Arruando pelo Recife

Arruando pelo Recife

Leonardo Dantas Silva

As moças nuas do Capibaribe…

Capibaribe
— Capiberibe
Lá longe o Sertãozinho de Caxangá
Banheiros de palha
Um dia eu vi uma moça nuinha no banho
Fiquei parado o coração batendo
Ela se riu…
Foi o meu primeiro alumbramento
Manuel Bandeira.

Ao adentrar-se na planície do Recife, o Rio Capibaribe, continua o seu caminho de viajante preguiçoso, sem qualquer pressa do chegar, dormitando pelos remanços e barreiros, entrando pelo canavial e açudes, em contato direto com engenhos de fogo morto e usinas de açúcar.

Ingressa por entre as barreiras dos engenhos São João e São Cosmo, na Várzea, fazendo uma grande curva, cheia de meandros pelo Sertãozinho de Caxangá, onde provocou o primeiro alumbramento do poeta Manuel Bandeira e as observações do poeta João Cabral.

Preguiçosamente, em longas curvas, ainda sem qualquer pressa, o “cão sem plumas” passa por Dois Irmãos, Apipucos – onde o sociólogo Gilberto Freyre produziu grande parte de sua obra –, seguindo em direção ao Monteiro, Barbalho, Bom Gosto, Caldeireiro e Poço da Panela, de onde tantas vezes transportou os escravos que buscavam a liberdade em barcaças de capim, cuidadosamente fretadas por José Mariano Carneiro da Cunha e tripuladas pelos destemidos “cupins”.

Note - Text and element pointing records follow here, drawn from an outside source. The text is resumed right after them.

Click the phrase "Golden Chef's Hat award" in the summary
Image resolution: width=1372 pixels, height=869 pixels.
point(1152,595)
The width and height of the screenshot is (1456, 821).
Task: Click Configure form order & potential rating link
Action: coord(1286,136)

Essas localidades, de Apipucos a Madalena, foram outrora destinadas aos “passadores de festas”, apreciadores dos “banhos medicinais”, frequentadores dos banheiros de palha, assim descritos por Louis François de Tollenare, em suas Notas Dominicais, escritas em 1817:

“É nas margens do Capibaribe que cumpre ver famílias inteiras mergulhando no rio e nele passando parte do dia, abrigadas do sol sob pequenos telheiros de folhas de palmeira; cada casa tem o seu, perto do qual há um pequeno biombo de folhagem para se vestir e despir. As senhoras da classe mais elevada banham-se nuas, assim como as mulheres de cor e os homens. À aproximação de alguma canoa mergulham até o queixo, por decência; mas o véu é demasiado transparente! Vi neste banho a mãe amamentando o filho, a avó mergulhando ao lado dos netos, e as moças da casa, traquinando no meio dos seus negros, lançarem-se com presteza e atravessar o rio a nado. A posição do corpo requerida por este exercício não deixa ver a quem passa, nem o seio nem parte alguma da frente do corpo, de sorte que elas consideram o pudor resguardado; mas, há outras formas não menos sedutoras que o olhar pode contemplar à vontade. Confesso que fiquei tão surpreendido quanto encantado ao encontrar um dia, neste estado de náiades (figura mitológica) sem véus, as senhoritas N. filhas de um dos primeiros negociantes da praça… É raro encontrar margens mais risonhas do que as do Capibaribe, quando se sobe em canoa até o Povoado do Poço da Panela”.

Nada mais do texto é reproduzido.